Sun Studio 12 Update 1: Fortran User's Guide

3.4.123.2 Notes:

This option does not apply to files opened with STATUS="SCRATCH". I/O operations done on these files are always with the byte-order and byte-alignment of the native processor.

The first default, when -xfilebyteorder does not appear on the command line, is -xfilebyteorder=native:%all.

A file name or unit number can be declared only once in this option.

When -xfilebyteorder does appear on the command line, it must appear with at least one of the little, big, or native specifications.

Files not explicitly declared by this flag are assumed to be native files. For example, compiling with -xfilebyteorder=little4:zork.out declares zork.out to be a little-endian 32-bit x86 file with a 4-byte maximum data alignment. All other files in the program are native files.

When the byte-order specified for a file is the same as the native processor but a different alignment is specified, the appropriate padding will be used even though no byte swapping is done. For example, this would be the case when compiling with -m64 for 64-bit x86 platforms and -xfilebyteorder=little4:filename is specified.

The declared types in data records shared between big-endian and little-endian platforms must have the same sizes. For example, a file produced by a SPARC executable compiled with -xtypemap=integer:64,real:64,double:128 cannot be read by an x86 executable compiled with -xtypemap=integer:64,real:64,double:64 since the default double precision data types will have different sizes. (However, note that starting with the release of Sun Studio 12 Update 1, double:128 is accepted on x64 processors.)

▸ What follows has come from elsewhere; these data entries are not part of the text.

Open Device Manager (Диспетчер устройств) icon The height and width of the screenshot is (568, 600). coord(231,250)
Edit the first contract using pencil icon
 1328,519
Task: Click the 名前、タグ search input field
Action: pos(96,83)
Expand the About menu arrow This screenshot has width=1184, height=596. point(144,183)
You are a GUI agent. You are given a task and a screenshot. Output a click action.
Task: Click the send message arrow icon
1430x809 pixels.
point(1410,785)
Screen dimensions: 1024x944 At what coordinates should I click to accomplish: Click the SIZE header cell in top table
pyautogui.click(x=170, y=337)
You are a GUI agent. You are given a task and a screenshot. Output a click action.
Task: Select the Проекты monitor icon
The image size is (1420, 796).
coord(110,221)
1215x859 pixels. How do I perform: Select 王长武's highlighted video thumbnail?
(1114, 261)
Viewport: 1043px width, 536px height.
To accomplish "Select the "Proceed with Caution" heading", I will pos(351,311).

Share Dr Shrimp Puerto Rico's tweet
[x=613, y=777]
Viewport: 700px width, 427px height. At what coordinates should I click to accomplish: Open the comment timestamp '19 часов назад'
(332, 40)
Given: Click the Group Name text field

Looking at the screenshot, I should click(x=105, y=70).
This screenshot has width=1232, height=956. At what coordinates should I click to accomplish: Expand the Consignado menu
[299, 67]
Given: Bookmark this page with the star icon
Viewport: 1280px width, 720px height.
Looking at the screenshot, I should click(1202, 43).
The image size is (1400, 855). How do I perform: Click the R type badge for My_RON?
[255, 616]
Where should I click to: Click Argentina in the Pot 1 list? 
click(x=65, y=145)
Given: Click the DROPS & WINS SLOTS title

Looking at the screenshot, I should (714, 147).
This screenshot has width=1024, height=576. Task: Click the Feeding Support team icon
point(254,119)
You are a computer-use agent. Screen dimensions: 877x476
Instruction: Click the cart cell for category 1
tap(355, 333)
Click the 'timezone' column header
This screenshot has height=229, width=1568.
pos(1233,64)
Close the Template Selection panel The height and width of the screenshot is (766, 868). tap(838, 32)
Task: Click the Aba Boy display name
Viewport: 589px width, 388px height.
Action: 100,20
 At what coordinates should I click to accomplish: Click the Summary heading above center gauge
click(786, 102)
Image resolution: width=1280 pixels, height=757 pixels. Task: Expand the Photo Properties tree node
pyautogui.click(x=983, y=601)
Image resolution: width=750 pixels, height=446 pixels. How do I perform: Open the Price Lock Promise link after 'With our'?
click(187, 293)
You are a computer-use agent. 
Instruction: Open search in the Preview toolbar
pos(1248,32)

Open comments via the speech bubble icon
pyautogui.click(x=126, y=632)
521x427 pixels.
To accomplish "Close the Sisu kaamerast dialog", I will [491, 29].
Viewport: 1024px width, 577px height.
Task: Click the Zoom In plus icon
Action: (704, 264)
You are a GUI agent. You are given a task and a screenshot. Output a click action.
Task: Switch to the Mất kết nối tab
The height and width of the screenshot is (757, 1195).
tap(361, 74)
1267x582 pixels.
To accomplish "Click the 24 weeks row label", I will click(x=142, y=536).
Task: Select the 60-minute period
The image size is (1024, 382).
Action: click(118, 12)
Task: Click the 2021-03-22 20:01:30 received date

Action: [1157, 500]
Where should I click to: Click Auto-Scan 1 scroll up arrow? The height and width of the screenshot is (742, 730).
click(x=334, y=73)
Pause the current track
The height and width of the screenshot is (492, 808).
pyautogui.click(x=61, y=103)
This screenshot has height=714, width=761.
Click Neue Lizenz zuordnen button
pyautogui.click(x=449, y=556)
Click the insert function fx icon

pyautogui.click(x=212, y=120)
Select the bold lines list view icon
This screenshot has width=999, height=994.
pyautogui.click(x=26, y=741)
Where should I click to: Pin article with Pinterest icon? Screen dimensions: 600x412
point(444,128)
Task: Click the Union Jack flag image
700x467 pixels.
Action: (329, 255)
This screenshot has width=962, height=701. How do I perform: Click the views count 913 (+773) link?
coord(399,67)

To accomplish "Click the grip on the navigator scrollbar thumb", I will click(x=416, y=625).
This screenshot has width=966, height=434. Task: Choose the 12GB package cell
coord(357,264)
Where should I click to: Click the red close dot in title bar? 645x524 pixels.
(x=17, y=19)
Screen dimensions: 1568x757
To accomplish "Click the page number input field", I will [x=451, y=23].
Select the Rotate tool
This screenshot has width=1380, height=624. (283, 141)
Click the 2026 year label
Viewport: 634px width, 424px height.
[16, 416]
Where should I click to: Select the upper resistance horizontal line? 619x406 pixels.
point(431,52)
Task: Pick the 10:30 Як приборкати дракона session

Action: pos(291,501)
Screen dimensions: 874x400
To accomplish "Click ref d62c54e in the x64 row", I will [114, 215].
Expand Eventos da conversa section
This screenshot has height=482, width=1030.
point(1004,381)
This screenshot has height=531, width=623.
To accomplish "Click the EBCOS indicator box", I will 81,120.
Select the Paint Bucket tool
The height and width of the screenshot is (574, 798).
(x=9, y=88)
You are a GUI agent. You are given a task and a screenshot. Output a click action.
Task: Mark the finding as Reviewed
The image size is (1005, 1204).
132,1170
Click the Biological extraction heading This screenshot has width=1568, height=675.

If an option that changes the alignment of the components within a VAX structure (such as —vax=struct_align) or a derived type (such as —aligncommon or —dalign) is used on one platform, the same alignment option has to be used on other platforms sharing the same unformatted data file whose content is affected by the alignment option.

An I/O operation with an entire UNION/MAP data object on a file specified as non-native will result in a runtime I/O error. You can only execute I/O operations using the individual members of the MAP (and not an entire VAX record containing the UNION/MAP) on non-native files.